Start RECORD LIST

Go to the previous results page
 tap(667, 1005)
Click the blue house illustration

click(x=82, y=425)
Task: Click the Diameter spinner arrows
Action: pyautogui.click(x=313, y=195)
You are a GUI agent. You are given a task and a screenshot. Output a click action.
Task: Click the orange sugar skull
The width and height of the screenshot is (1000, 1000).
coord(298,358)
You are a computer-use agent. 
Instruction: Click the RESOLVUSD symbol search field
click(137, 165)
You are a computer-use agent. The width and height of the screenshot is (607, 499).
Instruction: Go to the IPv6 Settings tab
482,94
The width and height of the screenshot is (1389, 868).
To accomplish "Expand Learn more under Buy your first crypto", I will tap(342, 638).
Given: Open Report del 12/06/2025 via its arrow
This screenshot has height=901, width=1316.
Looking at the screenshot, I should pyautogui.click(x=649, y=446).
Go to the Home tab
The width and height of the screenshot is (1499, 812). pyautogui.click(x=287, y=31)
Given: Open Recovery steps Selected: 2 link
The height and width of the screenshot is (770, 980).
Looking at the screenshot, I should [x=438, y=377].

End RECORD LIST

*SHORT EXERCISE*: Reproduce the records verbatim, starting at the line containing "Given: Open Report" and ending at the final line of the records.

*SOLUTION FOR THIS PROBLEM*:
Given: Open Report del 12/06/2025 via its arrow
This screenshot has height=901, width=1316.
Looking at the screenshot, I should pyautogui.click(x=649, y=446).
Go to the Home tab
The width and height of the screenshot is (1499, 812). pyautogui.click(x=287, y=31)
Given: Open Recovery steps Selected: 2 link
The height and width of the screenshot is (770, 980).
Looking at the screenshot, I should [x=438, y=377].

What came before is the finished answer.